SELECTED EXCERPT:

::::::

The man was rescued by a Spanish military ship participating in the EU's “Operation Sophia” to crack down on smugglers, and then brought to the Italian island of Lampedusa.
The vessel left on Sunday or Monday from Sabratha, western Libya, with five children and several pregnant women among those on board, the Gambian told a member of the UN High Commissioner for Refugees who met him at a hospital in Lampedusa.
Most of the passengers were from Nigeria, Mali and The Gambia, he said.
He said that the boat began taking on water a few hours after setting off, and that he survived by holding on to a fuel can.
According to information gathered by the International Organization for Migration (IOM), the man was spotted almost by accident by the Spanish ship, which then transferred him to the Italian coastguard.
“It shows that there may very well be shipwrecks we don't know about, because the boats sink without a trace,” Flavio de Giacomo, an IOM spokesman, told AFP.
Since the beginning of this year, at least 590 migrants have died or gone missing along the Libyan coast, excluding this latest capsizing, the IOM estimates.
Migrants keep coming
Last week, the Spanish group Pro-Activa Open Arms discovered two empty and partially capsized dinghies, raising fears that hundreds of migrants could be missing, since smugglers often pack 120 to 140 people on such vessels, and often many more.

::::::

LISTED RECORDS:
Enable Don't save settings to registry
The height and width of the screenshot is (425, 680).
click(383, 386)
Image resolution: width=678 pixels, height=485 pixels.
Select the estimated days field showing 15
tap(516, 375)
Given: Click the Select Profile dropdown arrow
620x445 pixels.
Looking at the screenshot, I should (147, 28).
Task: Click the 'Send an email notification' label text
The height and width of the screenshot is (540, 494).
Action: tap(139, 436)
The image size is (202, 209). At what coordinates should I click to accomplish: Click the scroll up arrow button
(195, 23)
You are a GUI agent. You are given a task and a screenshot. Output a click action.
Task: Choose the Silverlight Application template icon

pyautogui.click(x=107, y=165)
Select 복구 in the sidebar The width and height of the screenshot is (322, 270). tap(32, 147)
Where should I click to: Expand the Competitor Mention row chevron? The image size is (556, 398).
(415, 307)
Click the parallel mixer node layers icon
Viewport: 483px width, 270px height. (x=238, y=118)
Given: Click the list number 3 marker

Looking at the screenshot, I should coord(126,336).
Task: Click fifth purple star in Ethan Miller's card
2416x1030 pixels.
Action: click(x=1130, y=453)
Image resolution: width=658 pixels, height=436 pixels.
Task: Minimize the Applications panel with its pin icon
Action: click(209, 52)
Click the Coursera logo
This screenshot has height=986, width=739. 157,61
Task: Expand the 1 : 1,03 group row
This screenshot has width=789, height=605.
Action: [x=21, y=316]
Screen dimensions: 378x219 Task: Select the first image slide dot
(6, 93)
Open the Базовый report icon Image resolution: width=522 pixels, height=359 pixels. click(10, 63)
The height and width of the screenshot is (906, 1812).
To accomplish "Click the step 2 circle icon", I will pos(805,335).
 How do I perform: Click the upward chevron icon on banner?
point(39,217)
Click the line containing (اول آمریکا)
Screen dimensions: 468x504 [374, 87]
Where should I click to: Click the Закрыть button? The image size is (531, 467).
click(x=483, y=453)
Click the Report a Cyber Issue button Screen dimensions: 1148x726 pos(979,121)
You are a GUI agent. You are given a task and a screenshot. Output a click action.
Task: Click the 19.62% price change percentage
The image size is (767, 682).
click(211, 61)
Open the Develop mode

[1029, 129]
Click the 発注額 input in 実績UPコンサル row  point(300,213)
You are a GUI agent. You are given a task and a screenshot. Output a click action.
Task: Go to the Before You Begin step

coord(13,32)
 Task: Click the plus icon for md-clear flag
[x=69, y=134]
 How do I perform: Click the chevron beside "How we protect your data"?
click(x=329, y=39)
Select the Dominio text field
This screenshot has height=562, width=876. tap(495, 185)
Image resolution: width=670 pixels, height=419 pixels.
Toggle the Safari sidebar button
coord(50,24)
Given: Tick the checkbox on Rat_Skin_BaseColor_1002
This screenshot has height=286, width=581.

::::::

WORK ITEM: In the shipwreck report above, rewrite the part from "The vessel left" to "a fuel can.", swapping "fuel can" for "wooden plank".

ANSWER TO THIS TASK:
The vessel left on Sunday or Monday from Sabratha, western Libya, with five children and several pregnant women among those on board, the Gambian told a member of the UN High Commissioner for Refugees who met him at a hospital in Lampedusa.
Most of the passengers were from Nigeria, Mali and The Gambia, he said.
He said that the boat began taking on water a few hours after setting off, and that he survived by holding on to a wooden plank.